(Collected data)
BEGIN

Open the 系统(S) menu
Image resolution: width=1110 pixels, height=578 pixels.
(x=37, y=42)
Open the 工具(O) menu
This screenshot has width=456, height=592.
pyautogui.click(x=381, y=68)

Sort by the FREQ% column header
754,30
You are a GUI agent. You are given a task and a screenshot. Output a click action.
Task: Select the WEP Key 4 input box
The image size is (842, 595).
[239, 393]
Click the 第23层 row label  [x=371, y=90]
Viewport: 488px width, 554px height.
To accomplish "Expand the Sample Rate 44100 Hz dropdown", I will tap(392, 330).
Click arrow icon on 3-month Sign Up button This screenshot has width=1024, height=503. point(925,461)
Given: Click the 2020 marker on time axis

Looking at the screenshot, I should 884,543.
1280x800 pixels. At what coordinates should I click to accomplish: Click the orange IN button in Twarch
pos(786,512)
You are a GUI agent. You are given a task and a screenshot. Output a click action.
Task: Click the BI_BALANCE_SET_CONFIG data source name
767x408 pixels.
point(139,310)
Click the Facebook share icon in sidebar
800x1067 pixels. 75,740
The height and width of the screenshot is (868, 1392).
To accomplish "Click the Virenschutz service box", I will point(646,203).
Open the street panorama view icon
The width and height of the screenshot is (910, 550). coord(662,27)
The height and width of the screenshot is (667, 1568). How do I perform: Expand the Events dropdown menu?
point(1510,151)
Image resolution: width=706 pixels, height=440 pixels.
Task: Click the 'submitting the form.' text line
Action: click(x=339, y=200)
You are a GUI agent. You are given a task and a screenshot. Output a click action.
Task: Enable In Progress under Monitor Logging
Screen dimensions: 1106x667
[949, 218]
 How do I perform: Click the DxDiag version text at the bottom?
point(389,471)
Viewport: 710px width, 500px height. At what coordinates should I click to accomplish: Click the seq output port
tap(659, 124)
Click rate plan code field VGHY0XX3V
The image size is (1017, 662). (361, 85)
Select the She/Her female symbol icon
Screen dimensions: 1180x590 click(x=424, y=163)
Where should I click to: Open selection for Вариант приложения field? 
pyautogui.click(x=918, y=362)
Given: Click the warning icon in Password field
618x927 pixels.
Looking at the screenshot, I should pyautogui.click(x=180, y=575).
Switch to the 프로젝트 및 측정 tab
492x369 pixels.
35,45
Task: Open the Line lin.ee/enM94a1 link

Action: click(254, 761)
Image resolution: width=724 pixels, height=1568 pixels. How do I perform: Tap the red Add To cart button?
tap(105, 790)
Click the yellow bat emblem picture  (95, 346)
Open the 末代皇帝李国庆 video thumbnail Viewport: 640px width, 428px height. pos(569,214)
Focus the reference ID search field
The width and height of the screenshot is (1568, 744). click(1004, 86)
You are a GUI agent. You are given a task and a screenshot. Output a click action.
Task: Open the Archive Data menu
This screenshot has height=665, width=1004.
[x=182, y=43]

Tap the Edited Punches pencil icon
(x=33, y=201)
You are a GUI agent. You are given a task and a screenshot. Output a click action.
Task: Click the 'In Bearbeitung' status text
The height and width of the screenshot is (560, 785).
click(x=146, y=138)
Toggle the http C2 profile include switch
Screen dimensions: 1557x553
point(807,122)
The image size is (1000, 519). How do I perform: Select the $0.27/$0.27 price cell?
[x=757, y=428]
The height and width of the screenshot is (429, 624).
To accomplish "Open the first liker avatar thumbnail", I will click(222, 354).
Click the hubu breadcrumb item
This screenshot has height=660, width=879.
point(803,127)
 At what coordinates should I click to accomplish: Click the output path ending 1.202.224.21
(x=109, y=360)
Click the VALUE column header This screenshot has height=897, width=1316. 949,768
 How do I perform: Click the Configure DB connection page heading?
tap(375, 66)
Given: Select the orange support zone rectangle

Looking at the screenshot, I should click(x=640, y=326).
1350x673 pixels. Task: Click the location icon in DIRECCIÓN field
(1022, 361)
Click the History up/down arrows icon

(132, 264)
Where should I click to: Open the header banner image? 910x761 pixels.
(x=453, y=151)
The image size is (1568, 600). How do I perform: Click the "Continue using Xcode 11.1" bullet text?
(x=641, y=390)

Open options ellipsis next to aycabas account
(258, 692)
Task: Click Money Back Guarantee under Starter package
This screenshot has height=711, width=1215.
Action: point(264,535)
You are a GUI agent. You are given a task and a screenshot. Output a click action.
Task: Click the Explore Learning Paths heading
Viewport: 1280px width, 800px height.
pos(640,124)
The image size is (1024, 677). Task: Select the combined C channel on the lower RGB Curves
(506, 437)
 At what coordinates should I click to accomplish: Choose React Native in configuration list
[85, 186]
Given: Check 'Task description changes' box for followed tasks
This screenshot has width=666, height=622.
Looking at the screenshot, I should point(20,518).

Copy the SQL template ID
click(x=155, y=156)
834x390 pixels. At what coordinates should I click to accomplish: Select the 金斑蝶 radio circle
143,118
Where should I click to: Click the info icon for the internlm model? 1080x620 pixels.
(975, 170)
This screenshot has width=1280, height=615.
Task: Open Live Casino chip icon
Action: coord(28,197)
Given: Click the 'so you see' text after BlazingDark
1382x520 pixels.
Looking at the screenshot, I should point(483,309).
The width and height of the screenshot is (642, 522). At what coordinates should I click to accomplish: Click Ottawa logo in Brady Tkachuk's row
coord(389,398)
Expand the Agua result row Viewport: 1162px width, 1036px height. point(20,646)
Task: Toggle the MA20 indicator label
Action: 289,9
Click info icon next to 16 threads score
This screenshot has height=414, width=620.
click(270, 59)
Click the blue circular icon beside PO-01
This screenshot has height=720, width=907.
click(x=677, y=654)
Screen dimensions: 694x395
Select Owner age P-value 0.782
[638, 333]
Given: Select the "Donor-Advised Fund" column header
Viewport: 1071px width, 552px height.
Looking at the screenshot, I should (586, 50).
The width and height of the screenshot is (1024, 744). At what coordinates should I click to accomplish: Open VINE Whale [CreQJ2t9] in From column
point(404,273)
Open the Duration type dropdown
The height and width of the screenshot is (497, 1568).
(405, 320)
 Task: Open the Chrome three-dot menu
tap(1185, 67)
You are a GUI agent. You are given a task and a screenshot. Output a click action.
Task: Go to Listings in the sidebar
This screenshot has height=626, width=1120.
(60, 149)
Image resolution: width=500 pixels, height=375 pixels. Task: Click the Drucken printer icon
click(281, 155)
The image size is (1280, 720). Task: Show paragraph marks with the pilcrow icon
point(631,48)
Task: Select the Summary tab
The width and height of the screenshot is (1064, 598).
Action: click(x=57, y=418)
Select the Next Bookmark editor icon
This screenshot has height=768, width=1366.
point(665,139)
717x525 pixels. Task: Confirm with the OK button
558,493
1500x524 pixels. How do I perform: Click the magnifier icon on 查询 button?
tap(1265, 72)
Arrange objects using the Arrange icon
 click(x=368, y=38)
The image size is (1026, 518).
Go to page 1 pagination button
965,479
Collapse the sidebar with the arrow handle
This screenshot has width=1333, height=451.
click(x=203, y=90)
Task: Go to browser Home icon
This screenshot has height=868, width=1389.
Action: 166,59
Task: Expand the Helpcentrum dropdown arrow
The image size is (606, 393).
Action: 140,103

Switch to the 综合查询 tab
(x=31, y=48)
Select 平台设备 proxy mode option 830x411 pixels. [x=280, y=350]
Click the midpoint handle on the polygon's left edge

END

__WORK INSTRUCTIONS__:
Word for word, return each of the entries.

__WRITTEN SOLUTION__:
Open the 系统(S) menu
Image resolution: width=1110 pixels, height=578 pixels.
(x=37, y=42)
Open the 工具(O) menu
This screenshot has width=456, height=592.
pyautogui.click(x=381, y=68)

Sort by the FREQ% column header
754,30
You are a GUI agent. You are given a task and a screenshot. Output a click action.
Task: Select the WEP Key 4 input box
The image size is (842, 595).
[239, 393]
Click the 第23层 row label  [x=371, y=90]
Viewport: 488px width, 554px height.
To accomplish "Expand the Sample Rate 44100 Hz dropdown", I will tap(392, 330).
Click arrow icon on 3-month Sign Up button This screenshot has width=1024, height=503. point(925,461)
Given: Click the 2020 marker on time axis

Looking at the screenshot, I should 884,543.
1280x800 pixels. At what coordinates should I click to accomplish: Click the orange IN button in Twarch
pos(786,512)
You are a GUI agent. You are given a task and a screenshot. Output a click action.
Task: Click the BI_BALANCE_SET_CONFIG data source name
767x408 pixels.
point(139,310)
Click the Facebook share icon in sidebar
800x1067 pixels. 75,740
The height and width of the screenshot is (868, 1392).
To accomplish "Click the Virenschutz service box", I will point(646,203).
Open the street panorama view icon
The width and height of the screenshot is (910, 550). coord(662,27)
The height and width of the screenshot is (667, 1568). How do I perform: Expand the Events dropdown menu?
point(1510,151)
Image resolution: width=706 pixels, height=440 pixels.
Task: Click the 'submitting the form.' text line
Action: click(x=339, y=200)
You are a GUI agent. You are given a task and a screenshot. Output a click action.
Task: Enable In Progress under Monitor Logging
Screen dimensions: 1106x667
[949, 218]
 How do I perform: Click the DxDiag version text at the bottom?
point(389,471)
Viewport: 710px width, 500px height. At what coordinates should I click to accomplish: Click the seq output port
tap(659, 124)
Click rate plan code field VGHY0XX3V
The image size is (1017, 662). (361, 85)
Select the She/Her female symbol icon
Screen dimensions: 1180x590 click(x=424, y=163)
Where should I click to: Open selection for Вариант приложения field? 
pyautogui.click(x=918, y=362)
Given: Click the warning icon in Password field
618x927 pixels.
Looking at the screenshot, I should pyautogui.click(x=180, y=575).
Switch to the 프로젝트 및 측정 tab
492x369 pixels.
35,45
Task: Open the Line lin.ee/enM94a1 link

Action: click(254, 761)
Image resolution: width=724 pixels, height=1568 pixels. How do I perform: Tap the red Add To cart button?
tap(105, 790)
Click the yellow bat emblem picture  (95, 346)
Open the 末代皇帝李国庆 video thumbnail Viewport: 640px width, 428px height. pos(569,214)
Focus the reference ID search field
The width and height of the screenshot is (1568, 744). click(1004, 86)
You are a GUI agent. You are given a task and a screenshot. Output a click action.
Task: Open the Archive Data menu
This screenshot has height=665, width=1004.
[x=182, y=43]

Tap the Edited Punches pencil icon
(x=33, y=201)
You are a GUI agent. You are given a task and a screenshot. Output a click action.
Task: Click the 'In Bearbeitung' status text
The height and width of the screenshot is (560, 785).
click(x=146, y=138)
Toggle the http C2 profile include switch
Screen dimensions: 1557x553
point(807,122)
The image size is (1000, 519). How do I perform: Select the $0.27/$0.27 price cell?
[x=757, y=428]
The height and width of the screenshot is (429, 624).
To accomplish "Open the first liker avatar thumbnail", I will click(222, 354).
Click the hubu breadcrumb item
This screenshot has height=660, width=879.
point(803,127)
 At what coordinates should I click to accomplish: Click the output path ending 1.202.224.21
(x=109, y=360)
Click the VALUE column header This screenshot has height=897, width=1316. 949,768
 How do I perform: Click the Configure DB connection page heading?
tap(375, 66)
Given: Select the orange support zone rectangle

Looking at the screenshot, I should click(x=640, y=326).
1350x673 pixels. Task: Click the location icon in DIRECCIÓN field
(1022, 361)
Click the History up/down arrows icon

(132, 264)
Where should I click to: Open the header banner image? 910x761 pixels.
(x=453, y=151)
The image size is (1568, 600). How do I perform: Click the "Continue using Xcode 11.1" bullet text?
(x=641, y=390)

Open options ellipsis next to aycabas account
(258, 692)
Task: Click Money Back Guarantee under Starter package
This screenshot has height=711, width=1215.
Action: point(264,535)
You are a GUI agent. You are given a task and a screenshot. Output a click action.
Task: Click the Explore Learning Paths heading
Viewport: 1280px width, 800px height.
pos(640,124)
The image size is (1024, 677). Task: Select the combined C channel on the lower RGB Curves
(506, 437)
 At what coordinates should I click to accomplish: Choose React Native in configuration list
[85, 186]
Given: Check 'Task description changes' box for followed tasks
This screenshot has width=666, height=622.
Looking at the screenshot, I should point(20,518).

Copy the SQL template ID
click(x=155, y=156)
834x390 pixels. At what coordinates should I click to accomplish: Select the 金斑蝶 radio circle
143,118
Where should I click to: Click the info icon for the internlm model? 1080x620 pixels.
(975, 170)
This screenshot has width=1280, height=615.
Task: Open Live Casino chip icon
Action: coord(28,197)
Given: Click the 'so you see' text after BlazingDark
1382x520 pixels.
Looking at the screenshot, I should point(483,309).
The width and height of the screenshot is (642, 522). At what coordinates should I click to accomplish: Click Ottawa logo in Brady Tkachuk's row
coord(389,398)
Expand the Agua result row Viewport: 1162px width, 1036px height. point(20,646)
Task: Toggle the MA20 indicator label
Action: 289,9
Click info icon next to 16 threads score
This screenshot has height=414, width=620.
click(270, 59)
Click the blue circular icon beside PO-01
This screenshot has height=720, width=907.
click(x=677, y=654)
Screen dimensions: 694x395
Select Owner age P-value 0.782
[638, 333]
Given: Select the "Donor-Advised Fund" column header
Viewport: 1071px width, 552px height.
Looking at the screenshot, I should (586, 50).
The width and height of the screenshot is (1024, 744). At what coordinates should I click to accomplish: Open VINE Whale [CreQJ2t9] in From column
point(404,273)
Open the Duration type dropdown
The height and width of the screenshot is (497, 1568).
(405, 320)
 Task: Open the Chrome three-dot menu
tap(1185, 67)
You are a GUI agent. You are given a task and a screenshot. Output a click action.
Task: Go to Listings in the sidebar
This screenshot has height=626, width=1120.
(60, 149)
Image resolution: width=500 pixels, height=375 pixels. Task: Click the Drucken printer icon
click(281, 155)
The image size is (1280, 720). Task: Show paragraph marks with the pilcrow icon
point(631,48)
Task: Select the Summary tab
The width and height of the screenshot is (1064, 598).
Action: click(x=57, y=418)
Select the Next Bookmark editor icon
This screenshot has height=768, width=1366.
point(665,139)
717x525 pixels. Task: Confirm with the OK button
558,493
1500x524 pixels. How do I perform: Click the magnifier icon on 查询 button?
tap(1265, 72)
Arrange objects using the Arrange icon
 click(x=368, y=38)
The image size is (1026, 518).
Go to page 1 pagination button
965,479
Collapse the sidebar with the arrow handle
This screenshot has width=1333, height=451.
click(x=203, y=90)
Task: Go to browser Home icon
This screenshot has height=868, width=1389.
Action: 166,59
Task: Expand the Helpcentrum dropdown arrow
The image size is (606, 393).
Action: 140,103

Switch to the 综合查询 tab
(x=31, y=48)
Select 平台设备 proxy mode option 830x411 pixels. [x=280, y=350]
Click the midpoint handle on the polygon's left edge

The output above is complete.